▶ **EXTRACT**:
# Would you....



## happysnappy (Jan 8, 2013)

Ever consider getting married again?

I initially was optimistic and said I would but as time goes by I just don't think I could ever do it again. In all of my long-term relationships (marriage included) I have fallen in love with someone to only much later realize that they are not who I thought they were. Like I fell in love with an ideal image of who that person could be, not who they really were.


----------



## Dollystanford (Mar 14, 2012)

I would say there is a 99.5% chance I would not get married again. I mean never say absolutely never but I don't want any more children so I don't really see the point


----------



## vi_bride04 (Mar 28, 2012)

Yes, I would consider it if the right person came along.


----------



## Orpheus (Jul 6, 2012)

why not? i'm not shopping for it but i wouldn't rule it out.


----------



## SingleInTx (Jan 18, 2013)

Highly, highly doubtful especially as I don't want more children, but wouldn't rule it out if the right person & situation came along. I would proceed with major caution this time, though, in any type of relationship and it would have to be [email protected] near rock solid for marriage to be considered.


----------



## Love And Light (Jan 21, 2013)

In a heartbeat! I love the man I am currently with and cannot wait to have children and a family with him. I did not want any of that with my XH so that's just one other indication that I am with the right man for me. You only live once, if you fall in love and want to marry again you should not let anything that has happened in your past hinder you from creating your future!


----------



## Holland (Aug 20, 2012)

Yes I would. I enjoyed being married for the most part with the ex, we were together for 17+ years. I am a funny woman, love my independence and freedom but I also enjoy the boundaries of marriage.

Ex and I we great together, we are still friends and I care for him greatly. We were not a great match though, we could have stayed married forever but I would never have been fulfilled so ended it.
I don't have regrets from that part of my life and I have the most amazing children to show for it.

I would marry my current partner, I think we are a fantastic match. Life is more complicated now though so I won't consider marriage until we have been together for 5 or so years.


----------



## Freak On a Leash (Feb 19, 2010)

happysnappy said:


> Ever consider getting married again?


NO WAY. I'd rather pull my fingernails out of my fingers. It would be far less painful.


----------



## Shooboomafoo (Mar 30, 2011)

Perhaps, but there would have to be serious differences in commitment and respect of the "thing" we were trying to do, and I just dont see that in anyone these days.


----------



## COguy (Dec 1, 2011)

happysnappy said:


> Ever consider getting married again?
> 
> I initially was optimistic and said I would but as time goes by I just don't think I could ever do it again. In all of my long-term relationships (marriage included) I have fallen in love with someone to only much later realize that they are not who I thought they were. Like I fell in love with an ideal image of who that person could be, not who they really were.


How long did it take to "fall in love" and how long did it take for you to realize they weren't who you thought they were?

You don't really even start knowing a person until 2 years of relationship. That's about how long it takes for chemicals to wear off and masks to come off. If you "fall in love" before that time you are confusing love with infatuation. Love is not that giddy feeling you feel when you're around someone, those are chemicals your body gives off. Love is when you know all the bullcrap about someone and choose to serve and care for them anyway. That can't happen when you still have the masks on.


----------



## stillhoping (Aug 27, 2012)

▶ **CHALLENGES**:
**A.** In the thread about marrying again, how long does COguy say it takes before you really even start knowing a person?
**B.** Extend the thread about marrying again past its final line.
The listing that comes next isn't needed for anything here.

▶ **DATA BLOCK**:
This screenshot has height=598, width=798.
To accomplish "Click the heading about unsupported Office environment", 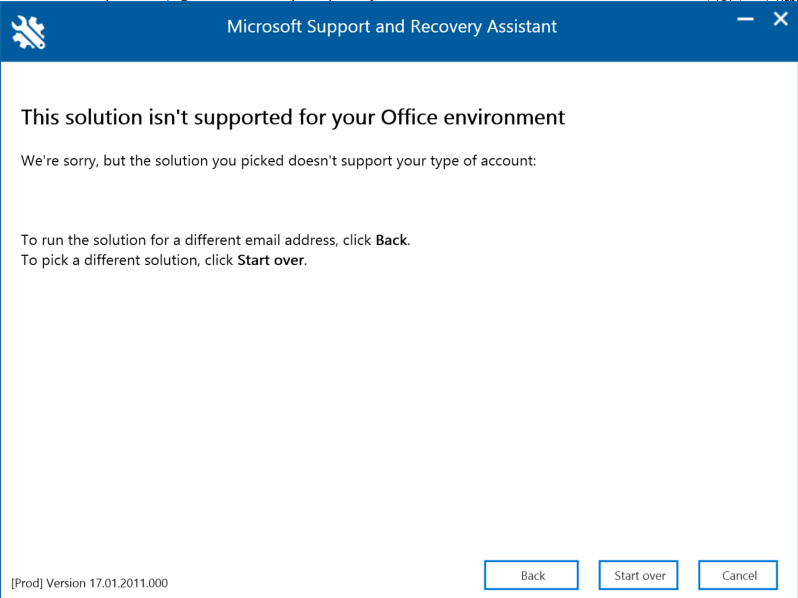I will (293, 118).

▶ **ANSWER SET**:
**A.** About two years of a relationship.

**B.**
I would need to move very slowly for that to happen. I am finishing a degree, love my job and reconnected with lots of people in my life, so pretty busy and loving it. I don't have a lot of room for a single person in my life right now, of course that could be because there is no special person! I would love to have the "til death do us part" feeling again. I am lonely and missing the partnership and the anticipation of the future with someone.


----------



## NoWhere (Oct 2, 2012)

no


----------



## EnjoliWoman (Jul 2, 2012)

Yes. I realized I was not ever in love with XH or anyone, I guess, really. I enjoyed being married - just the wrong guy. I would take it much slower and more cautiously for sure... I like the 2-5 year rule. But I can't see myself never being married again.


----------



## ku1980rose (Sep 7, 2010)

Yes, but it will take time. I want to get married and have children. However, I have definitely considered adopting as a single parent once I get my life back on track. And then if the right guy comes along, that's great!


----------



## zillard (Nov 13, 2012)

Yes, I would. 

I enjoyed being married and could again. But it is really just a piece of paper if the commitment is already there. I wouldn't be against simply co-habitating either. Or not. Who knows. 

I do not know what will happen.


----------



## Holland (Aug 20, 2012)

zillard said:


> Yes, I would.
> 
> I enjoyed being married and could again. But it is really just a piece of paper if the commitment is already there. I wouldn't be against simply co-habitating either. Or not. Who knows.
> 
> *I do not know what will happen.*


And that is the exciting part


----------



## SlowlyGettingWiser (Apr 7, 2012)

> Ever consider getting married again?


I might consider it, but I would most likely decide 'NO'.

Don't see the point; I'm not having any more kids.

I like A LOT of private time to myself.

I'd rather not even shack-up; I'd rather we lived NEAR each other and visited back and forth. At this point I cannot see wanting to share my living space with another adult permanently, not enough up-side. I can get the bennies by visiting his place or vice versa.


----------



## gulfwarvet (Jan 7, 2013)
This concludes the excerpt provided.